56. Q. What is there remarkable about the form of Greek literature? A. There never has been elsewhere in the world so much written approaching so nearly to ideal perfection in form as among the Greeks.

57. Q. In what department of literature do we without reserve have to acknowledge the supremacy of the Greeks? A. In eloquence, and in the literature of rhetoric, of taste, and of criticism.

58. Q. What is the golden age of Greek literature, Greek art, and Greek arms? A. The age of Pericles.

59. Q. What do we know of the pronunciation of their language by the ancient Greeks? A. Nobody knows with certainty exactly how the ancient Greeks pronounced their language.

60. Q. What has been the general rule for scholars in the pronunciation of Greek? A. To pronounce somewhat according to the analogy of their own vernacular.

61. Q. What attempt, only partially successful, has recently been made to introduce uniformity in the pronunciation of Greek?
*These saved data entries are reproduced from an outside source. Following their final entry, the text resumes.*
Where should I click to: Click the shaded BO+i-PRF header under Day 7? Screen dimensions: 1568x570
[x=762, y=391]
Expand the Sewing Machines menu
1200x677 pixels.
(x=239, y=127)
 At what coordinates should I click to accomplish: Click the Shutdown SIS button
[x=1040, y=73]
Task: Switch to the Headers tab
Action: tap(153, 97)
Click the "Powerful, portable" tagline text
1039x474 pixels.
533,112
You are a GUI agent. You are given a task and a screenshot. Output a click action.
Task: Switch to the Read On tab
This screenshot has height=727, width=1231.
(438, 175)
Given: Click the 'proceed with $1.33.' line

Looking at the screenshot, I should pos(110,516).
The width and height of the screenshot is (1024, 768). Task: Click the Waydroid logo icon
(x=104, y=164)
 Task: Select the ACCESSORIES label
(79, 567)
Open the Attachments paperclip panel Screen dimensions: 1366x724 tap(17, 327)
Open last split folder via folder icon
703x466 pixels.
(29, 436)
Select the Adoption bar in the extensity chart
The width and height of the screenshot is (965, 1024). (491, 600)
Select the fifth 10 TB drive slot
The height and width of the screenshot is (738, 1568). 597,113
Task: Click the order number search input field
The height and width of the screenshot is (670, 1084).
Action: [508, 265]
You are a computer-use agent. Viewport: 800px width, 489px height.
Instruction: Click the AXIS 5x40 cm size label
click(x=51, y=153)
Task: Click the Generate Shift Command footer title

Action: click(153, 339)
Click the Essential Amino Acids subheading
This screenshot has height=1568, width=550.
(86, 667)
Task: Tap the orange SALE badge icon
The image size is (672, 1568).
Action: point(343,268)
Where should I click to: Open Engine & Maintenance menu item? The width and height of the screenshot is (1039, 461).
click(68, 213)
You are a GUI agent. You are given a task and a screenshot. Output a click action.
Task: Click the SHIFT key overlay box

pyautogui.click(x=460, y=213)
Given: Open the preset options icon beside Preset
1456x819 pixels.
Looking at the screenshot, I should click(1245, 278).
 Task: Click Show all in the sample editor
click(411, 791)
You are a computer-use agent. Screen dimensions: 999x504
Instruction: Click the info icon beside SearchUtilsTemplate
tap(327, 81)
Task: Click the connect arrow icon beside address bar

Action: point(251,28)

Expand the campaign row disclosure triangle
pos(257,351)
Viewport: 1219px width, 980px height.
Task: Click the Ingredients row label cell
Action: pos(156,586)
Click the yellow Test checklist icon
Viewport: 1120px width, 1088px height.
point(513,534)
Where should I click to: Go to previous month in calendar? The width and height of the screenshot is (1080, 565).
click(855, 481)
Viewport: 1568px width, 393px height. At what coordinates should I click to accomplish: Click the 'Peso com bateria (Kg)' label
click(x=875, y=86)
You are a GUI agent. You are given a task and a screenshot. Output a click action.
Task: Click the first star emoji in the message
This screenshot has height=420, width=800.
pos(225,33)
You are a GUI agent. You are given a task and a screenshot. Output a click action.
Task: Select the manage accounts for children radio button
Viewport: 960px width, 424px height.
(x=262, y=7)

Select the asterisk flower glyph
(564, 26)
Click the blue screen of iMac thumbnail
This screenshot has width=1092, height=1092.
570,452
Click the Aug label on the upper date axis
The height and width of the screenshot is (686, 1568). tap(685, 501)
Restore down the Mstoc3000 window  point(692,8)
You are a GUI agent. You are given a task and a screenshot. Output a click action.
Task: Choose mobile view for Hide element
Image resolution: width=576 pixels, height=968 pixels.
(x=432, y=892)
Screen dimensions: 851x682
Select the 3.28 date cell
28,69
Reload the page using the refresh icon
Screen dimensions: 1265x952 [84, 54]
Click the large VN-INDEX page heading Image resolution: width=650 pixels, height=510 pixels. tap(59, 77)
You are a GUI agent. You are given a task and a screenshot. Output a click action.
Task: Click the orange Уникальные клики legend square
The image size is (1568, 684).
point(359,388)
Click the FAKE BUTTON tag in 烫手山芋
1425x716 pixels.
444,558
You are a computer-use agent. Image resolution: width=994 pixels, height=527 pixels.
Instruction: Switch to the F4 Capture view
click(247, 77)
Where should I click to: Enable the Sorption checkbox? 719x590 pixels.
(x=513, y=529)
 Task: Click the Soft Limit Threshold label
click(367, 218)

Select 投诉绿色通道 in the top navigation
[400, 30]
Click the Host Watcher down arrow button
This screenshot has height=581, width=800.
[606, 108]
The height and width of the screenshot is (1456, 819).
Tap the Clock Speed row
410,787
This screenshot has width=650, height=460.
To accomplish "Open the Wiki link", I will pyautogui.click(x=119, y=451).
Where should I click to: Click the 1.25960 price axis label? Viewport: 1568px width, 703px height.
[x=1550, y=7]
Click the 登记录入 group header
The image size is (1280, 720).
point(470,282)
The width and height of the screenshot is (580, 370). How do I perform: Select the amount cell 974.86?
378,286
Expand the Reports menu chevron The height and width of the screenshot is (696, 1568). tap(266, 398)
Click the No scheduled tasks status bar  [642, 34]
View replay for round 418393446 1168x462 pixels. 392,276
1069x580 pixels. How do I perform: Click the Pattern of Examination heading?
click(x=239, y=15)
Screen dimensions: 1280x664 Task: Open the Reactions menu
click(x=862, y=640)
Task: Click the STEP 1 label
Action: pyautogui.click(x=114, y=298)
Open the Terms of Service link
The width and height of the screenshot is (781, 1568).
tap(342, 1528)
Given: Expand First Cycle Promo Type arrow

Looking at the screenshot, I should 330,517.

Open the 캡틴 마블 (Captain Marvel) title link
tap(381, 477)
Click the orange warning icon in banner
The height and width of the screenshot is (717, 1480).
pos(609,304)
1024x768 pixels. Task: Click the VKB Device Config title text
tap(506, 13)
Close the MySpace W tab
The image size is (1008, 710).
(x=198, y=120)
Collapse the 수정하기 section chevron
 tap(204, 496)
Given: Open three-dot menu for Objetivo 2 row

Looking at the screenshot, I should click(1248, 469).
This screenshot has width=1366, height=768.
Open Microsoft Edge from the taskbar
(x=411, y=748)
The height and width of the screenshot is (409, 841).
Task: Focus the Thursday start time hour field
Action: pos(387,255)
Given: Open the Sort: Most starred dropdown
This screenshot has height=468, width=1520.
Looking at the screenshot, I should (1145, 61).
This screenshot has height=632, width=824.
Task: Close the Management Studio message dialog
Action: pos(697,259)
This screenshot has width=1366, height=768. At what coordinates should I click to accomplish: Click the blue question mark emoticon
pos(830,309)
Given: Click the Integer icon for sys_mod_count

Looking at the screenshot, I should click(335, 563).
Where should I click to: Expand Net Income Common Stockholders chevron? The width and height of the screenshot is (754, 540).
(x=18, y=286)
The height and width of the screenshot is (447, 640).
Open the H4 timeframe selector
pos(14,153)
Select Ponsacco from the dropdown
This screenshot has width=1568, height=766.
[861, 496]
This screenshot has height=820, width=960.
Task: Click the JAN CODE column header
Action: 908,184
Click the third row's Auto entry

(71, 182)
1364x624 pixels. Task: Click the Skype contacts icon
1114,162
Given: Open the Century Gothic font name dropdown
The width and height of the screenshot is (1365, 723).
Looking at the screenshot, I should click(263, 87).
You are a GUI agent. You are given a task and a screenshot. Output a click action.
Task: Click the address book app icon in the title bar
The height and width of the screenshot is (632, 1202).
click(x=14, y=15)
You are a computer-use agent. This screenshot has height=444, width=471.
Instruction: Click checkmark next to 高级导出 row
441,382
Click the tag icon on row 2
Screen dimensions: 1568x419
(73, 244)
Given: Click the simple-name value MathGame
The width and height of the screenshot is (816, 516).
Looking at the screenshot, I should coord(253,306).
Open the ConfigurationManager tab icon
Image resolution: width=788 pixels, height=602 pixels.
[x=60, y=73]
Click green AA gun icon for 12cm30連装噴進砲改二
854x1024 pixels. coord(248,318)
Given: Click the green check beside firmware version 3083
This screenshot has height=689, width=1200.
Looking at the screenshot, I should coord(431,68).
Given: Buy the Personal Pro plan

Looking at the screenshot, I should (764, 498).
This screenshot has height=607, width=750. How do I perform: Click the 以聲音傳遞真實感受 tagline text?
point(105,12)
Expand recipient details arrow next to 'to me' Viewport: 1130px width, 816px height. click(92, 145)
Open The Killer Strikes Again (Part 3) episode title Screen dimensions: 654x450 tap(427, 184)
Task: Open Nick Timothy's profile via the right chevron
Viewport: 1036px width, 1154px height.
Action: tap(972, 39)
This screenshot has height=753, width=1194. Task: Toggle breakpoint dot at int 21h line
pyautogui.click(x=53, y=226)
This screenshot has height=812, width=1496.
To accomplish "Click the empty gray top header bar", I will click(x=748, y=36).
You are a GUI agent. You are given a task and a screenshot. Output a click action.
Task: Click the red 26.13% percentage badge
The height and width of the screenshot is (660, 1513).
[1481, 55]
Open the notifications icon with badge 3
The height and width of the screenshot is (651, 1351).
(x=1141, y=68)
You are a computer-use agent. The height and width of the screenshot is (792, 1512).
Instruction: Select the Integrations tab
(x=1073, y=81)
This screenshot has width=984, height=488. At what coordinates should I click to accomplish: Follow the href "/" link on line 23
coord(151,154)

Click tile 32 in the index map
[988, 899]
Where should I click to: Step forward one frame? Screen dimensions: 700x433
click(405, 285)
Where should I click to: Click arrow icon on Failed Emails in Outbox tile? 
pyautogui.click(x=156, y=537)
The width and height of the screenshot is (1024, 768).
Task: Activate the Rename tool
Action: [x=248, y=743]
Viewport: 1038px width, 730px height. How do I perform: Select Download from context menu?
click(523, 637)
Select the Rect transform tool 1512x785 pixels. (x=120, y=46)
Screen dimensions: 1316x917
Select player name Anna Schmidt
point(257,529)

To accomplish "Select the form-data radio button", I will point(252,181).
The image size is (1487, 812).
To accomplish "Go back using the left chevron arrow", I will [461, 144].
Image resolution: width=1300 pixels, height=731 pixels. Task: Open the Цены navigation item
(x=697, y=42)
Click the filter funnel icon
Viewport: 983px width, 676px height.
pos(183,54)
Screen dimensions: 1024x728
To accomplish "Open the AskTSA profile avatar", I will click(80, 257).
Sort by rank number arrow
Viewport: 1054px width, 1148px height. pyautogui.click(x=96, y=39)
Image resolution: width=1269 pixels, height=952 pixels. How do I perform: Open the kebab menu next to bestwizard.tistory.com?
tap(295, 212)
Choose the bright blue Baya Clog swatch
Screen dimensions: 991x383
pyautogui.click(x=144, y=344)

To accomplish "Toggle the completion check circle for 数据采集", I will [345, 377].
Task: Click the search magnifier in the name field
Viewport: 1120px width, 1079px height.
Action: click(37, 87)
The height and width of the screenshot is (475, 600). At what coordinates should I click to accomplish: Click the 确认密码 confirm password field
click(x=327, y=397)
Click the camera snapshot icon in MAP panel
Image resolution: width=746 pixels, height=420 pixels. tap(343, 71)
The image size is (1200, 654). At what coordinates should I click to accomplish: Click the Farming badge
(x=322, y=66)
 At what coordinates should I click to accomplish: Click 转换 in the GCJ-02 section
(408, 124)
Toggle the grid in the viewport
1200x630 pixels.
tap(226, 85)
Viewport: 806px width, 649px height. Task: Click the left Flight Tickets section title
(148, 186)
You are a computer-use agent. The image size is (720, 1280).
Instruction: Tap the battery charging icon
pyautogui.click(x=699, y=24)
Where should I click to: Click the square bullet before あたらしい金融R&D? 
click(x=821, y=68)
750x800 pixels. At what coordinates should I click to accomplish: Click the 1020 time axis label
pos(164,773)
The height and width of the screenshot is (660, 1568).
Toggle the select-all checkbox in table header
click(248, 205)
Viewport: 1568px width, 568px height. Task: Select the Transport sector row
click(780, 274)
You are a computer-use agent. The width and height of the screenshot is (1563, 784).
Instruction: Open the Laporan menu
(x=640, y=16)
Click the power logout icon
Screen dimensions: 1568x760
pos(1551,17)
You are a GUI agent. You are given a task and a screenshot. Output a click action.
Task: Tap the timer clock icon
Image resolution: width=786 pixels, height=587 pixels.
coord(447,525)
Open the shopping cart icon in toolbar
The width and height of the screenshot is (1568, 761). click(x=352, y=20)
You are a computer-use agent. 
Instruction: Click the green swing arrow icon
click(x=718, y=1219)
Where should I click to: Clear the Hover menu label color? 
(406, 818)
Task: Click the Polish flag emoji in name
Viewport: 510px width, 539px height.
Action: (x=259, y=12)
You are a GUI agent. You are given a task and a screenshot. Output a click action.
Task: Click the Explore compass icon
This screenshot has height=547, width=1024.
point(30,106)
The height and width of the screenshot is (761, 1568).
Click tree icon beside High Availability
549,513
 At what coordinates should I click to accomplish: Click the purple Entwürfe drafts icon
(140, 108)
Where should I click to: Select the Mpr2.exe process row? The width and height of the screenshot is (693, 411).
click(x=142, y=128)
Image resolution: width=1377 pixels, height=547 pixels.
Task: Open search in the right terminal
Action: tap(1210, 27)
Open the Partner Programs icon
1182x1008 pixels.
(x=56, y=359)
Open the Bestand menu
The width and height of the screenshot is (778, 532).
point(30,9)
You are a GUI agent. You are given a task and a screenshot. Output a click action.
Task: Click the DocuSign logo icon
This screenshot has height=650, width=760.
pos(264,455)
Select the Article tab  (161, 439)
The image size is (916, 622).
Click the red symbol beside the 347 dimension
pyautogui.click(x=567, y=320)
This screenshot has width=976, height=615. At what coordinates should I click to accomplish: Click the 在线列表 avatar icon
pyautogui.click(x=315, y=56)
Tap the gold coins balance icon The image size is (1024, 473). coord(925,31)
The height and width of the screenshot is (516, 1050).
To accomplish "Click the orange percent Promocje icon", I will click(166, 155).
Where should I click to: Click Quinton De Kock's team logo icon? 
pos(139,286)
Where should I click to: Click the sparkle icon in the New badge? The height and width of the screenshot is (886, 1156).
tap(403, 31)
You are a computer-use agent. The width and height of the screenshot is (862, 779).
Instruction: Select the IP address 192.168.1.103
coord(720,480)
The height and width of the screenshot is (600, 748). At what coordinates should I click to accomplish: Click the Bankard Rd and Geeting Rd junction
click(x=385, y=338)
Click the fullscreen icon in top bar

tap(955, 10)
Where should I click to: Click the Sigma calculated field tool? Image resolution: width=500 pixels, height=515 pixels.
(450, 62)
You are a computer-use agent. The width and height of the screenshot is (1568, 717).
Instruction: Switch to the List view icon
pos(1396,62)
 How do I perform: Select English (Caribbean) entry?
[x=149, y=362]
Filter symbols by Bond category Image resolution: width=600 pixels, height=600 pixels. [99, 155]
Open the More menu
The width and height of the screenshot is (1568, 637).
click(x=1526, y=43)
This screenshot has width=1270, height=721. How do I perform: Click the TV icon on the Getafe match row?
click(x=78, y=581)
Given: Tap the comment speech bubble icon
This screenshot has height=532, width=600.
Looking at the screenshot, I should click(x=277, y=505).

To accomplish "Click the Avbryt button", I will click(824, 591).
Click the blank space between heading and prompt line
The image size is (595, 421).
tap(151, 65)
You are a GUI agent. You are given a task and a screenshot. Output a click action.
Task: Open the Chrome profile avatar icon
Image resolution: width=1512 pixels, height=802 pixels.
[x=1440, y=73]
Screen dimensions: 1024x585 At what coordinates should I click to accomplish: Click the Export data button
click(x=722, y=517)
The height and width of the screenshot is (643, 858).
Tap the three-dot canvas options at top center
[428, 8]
A. To secure the common adoption of the pronunciation prevalent in Greece at the present day.

62. Q. What four Greek grammars are mentioned as perhaps the best? A. Hadley’s, Goodwin’s, Crosby’s and Sophocles’.

63. Q. To what source of Greek learning do all these manuals acknowledge their indebtedness? A. To German sources of Greek learning.

64. Q. Who is the most recent of the great German authorities in Greek grammar? A. Curtius.

65. Q. In what dialect are the books chiefly written from which the selections are taken in making up Greek readers? A. The Attic dialect.